DATASET EXTRACT Start Marker

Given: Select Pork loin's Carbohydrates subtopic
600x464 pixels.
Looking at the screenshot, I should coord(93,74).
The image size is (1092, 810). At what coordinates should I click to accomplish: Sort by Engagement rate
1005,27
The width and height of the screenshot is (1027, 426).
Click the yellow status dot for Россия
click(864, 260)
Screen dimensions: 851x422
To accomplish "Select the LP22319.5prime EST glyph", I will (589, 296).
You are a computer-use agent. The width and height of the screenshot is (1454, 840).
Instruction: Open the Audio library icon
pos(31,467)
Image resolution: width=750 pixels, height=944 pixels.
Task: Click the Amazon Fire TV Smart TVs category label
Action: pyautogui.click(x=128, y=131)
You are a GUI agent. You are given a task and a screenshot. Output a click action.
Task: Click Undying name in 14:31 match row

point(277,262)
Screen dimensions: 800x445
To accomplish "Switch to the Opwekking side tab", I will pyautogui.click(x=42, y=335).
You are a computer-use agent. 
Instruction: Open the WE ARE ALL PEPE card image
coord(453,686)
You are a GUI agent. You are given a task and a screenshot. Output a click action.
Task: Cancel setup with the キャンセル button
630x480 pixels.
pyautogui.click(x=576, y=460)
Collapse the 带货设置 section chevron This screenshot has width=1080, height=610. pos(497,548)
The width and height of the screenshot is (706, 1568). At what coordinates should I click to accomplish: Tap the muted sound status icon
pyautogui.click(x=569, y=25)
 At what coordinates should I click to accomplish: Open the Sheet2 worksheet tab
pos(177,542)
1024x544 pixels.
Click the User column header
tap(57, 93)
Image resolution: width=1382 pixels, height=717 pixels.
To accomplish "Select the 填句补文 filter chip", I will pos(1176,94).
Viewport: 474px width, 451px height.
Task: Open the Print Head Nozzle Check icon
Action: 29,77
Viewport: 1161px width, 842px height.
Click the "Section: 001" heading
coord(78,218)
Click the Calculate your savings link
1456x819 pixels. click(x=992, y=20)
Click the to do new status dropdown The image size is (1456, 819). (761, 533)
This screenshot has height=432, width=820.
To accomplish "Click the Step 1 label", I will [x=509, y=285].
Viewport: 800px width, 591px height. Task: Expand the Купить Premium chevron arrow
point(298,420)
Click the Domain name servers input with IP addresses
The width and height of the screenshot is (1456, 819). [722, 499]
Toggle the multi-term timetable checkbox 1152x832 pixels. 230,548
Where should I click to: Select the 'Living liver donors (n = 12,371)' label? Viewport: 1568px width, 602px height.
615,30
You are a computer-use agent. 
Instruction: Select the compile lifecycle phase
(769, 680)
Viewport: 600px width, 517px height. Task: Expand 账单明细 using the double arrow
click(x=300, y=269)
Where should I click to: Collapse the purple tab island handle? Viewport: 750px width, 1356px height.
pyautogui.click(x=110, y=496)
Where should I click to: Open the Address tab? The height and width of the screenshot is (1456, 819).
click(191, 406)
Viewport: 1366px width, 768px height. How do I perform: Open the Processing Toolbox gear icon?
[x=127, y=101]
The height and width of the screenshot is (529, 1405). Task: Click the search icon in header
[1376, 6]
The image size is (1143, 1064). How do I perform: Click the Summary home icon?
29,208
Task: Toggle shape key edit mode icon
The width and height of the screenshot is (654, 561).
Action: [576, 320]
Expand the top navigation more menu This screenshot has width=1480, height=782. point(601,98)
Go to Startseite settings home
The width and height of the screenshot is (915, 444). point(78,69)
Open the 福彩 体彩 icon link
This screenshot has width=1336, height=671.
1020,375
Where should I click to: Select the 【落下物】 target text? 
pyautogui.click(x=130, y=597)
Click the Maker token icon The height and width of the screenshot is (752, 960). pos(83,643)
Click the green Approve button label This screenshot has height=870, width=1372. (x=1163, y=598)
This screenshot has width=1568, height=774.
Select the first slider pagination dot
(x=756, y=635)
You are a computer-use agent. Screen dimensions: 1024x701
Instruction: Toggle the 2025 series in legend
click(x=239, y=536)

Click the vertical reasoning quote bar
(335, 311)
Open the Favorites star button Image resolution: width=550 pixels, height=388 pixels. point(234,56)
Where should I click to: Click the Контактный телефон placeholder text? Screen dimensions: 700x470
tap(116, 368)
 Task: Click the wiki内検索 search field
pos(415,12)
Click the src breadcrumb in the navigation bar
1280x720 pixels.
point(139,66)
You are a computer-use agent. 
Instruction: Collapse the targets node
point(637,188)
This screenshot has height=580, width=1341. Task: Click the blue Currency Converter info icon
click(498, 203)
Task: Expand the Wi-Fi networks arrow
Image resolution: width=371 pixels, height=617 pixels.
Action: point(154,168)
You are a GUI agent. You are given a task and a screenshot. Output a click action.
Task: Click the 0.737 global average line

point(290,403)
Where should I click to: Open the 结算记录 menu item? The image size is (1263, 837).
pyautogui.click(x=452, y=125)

DATASET EXTRACT End Marker

> **REQUIRED ACTION**:
The records above should be printed in full, exactly as they appear.

> **FINISHED EXERCISE**:
Given: Select Pork loin's Carbohydrates subtopic
600x464 pixels.
Looking at the screenshot, I should coord(93,74).
The image size is (1092, 810). At what coordinates should I click to accomplish: Sort by Engagement rate
1005,27
The width and height of the screenshot is (1027, 426).
Click the yellow status dot for Россия
click(864, 260)
Screen dimensions: 851x422
To accomplish "Select the LP22319.5prime EST glyph", I will (589, 296).
You are a computer-use agent. The width and height of the screenshot is (1454, 840).
Instruction: Open the Audio library icon
pos(31,467)
Image resolution: width=750 pixels, height=944 pixels.
Task: Click the Amazon Fire TV Smart TVs category label
Action: pyautogui.click(x=128, y=131)
You are a GUI agent. You are given a task and a screenshot. Output a click action.
Task: Click Undying name in 14:31 match row

point(277,262)
Screen dimensions: 800x445
To accomplish "Switch to the Opwekking side tab", I will pyautogui.click(x=42, y=335).
You are a computer-use agent. 
Instruction: Open the WE ARE ALL PEPE card image
coord(453,686)
You are a GUI agent. You are given a task and a screenshot. Output a click action.
Task: Cancel setup with the キャンセル button
630x480 pixels.
pyautogui.click(x=576, y=460)
Collapse the 带货设置 section chevron This screenshot has width=1080, height=610. pos(497,548)
The width and height of the screenshot is (706, 1568). At what coordinates should I click to accomplish: Tap the muted sound status icon
pyautogui.click(x=569, y=25)
 At what coordinates should I click to accomplish: Open the Sheet2 worksheet tab
pos(177,542)
1024x544 pixels.
Click the User column header
tap(57, 93)
Image resolution: width=1382 pixels, height=717 pixels.
To accomplish "Select the 填句补文 filter chip", I will pos(1176,94).
Viewport: 474px width, 451px height.
Task: Open the Print Head Nozzle Check icon
Action: 29,77
Viewport: 1161px width, 842px height.
Click the "Section: 001" heading
coord(78,218)
Click the Calculate your savings link
1456x819 pixels. click(x=992, y=20)
Click the to do new status dropdown The image size is (1456, 819). (761, 533)
This screenshot has height=432, width=820.
To accomplish "Click the Step 1 label", I will [x=509, y=285].
Viewport: 800px width, 591px height. Task: Expand the Купить Premium chevron arrow
point(298,420)
Click the Domain name servers input with IP addresses
The width and height of the screenshot is (1456, 819). [722, 499]
Toggle the multi-term timetable checkbox 1152x832 pixels. 230,548
Where should I click to: Select the 'Living liver donors (n = 12,371)' label? Viewport: 1568px width, 602px height.
615,30
You are a computer-use agent. 
Instruction: Select the compile lifecycle phase
(769, 680)
Viewport: 600px width, 517px height. Task: Expand 账单明细 using the double arrow
click(x=300, y=269)
Where should I click to: Collapse the purple tab island handle? Viewport: 750px width, 1356px height.
pyautogui.click(x=110, y=496)
Where should I click to: Open the Address tab? The height and width of the screenshot is (1456, 819).
click(191, 406)
Viewport: 1366px width, 768px height. How do I perform: Open the Processing Toolbox gear icon?
[x=127, y=101]
The height and width of the screenshot is (529, 1405). Task: Click the search icon in header
[1376, 6]
The image size is (1143, 1064). How do I perform: Click the Summary home icon?
29,208
Task: Toggle shape key edit mode icon
The width and height of the screenshot is (654, 561).
Action: [576, 320]
Expand the top navigation more menu This screenshot has width=1480, height=782. point(601,98)
Go to Startseite settings home
The width and height of the screenshot is (915, 444). point(78,69)
Open the 福彩 体彩 icon link
This screenshot has width=1336, height=671.
1020,375
Where should I click to: Select the 【落下物】 target text? 
pyautogui.click(x=130, y=597)
Click the Maker token icon The height and width of the screenshot is (752, 960). pos(83,643)
Click the green Approve button label This screenshot has height=870, width=1372. (x=1163, y=598)
This screenshot has width=1568, height=774.
Select the first slider pagination dot
(x=756, y=635)
You are a computer-use agent. Screen dimensions: 1024x701
Instruction: Toggle the 2025 series in legend
click(x=239, y=536)

Click the vertical reasoning quote bar
(335, 311)
Open the Favorites star button Image resolution: width=550 pixels, height=388 pixels. point(234,56)
Where should I click to: Click the Контактный телефон placeholder text? Screen dimensions: 700x470
tap(116, 368)
 Task: Click the wiki内検索 search field
pos(415,12)
Click the src breadcrumb in the navigation bar
1280x720 pixels.
point(139,66)
You are a computer-use agent. 
Instruction: Collapse the targets node
point(637,188)
This screenshot has height=580, width=1341. Task: Click the blue Currency Converter info icon
click(498, 203)
Task: Expand the Wi-Fi networks arrow
Image resolution: width=371 pixels, height=617 pixels.
Action: point(154,168)
You are a GUI agent. You are given a task and a screenshot. Output a click action.
Task: Click the 0.737 global average line

point(290,403)
Where should I click to: Open the 结算记录 menu item? The image size is (1263, 837).
pyautogui.click(x=452, y=125)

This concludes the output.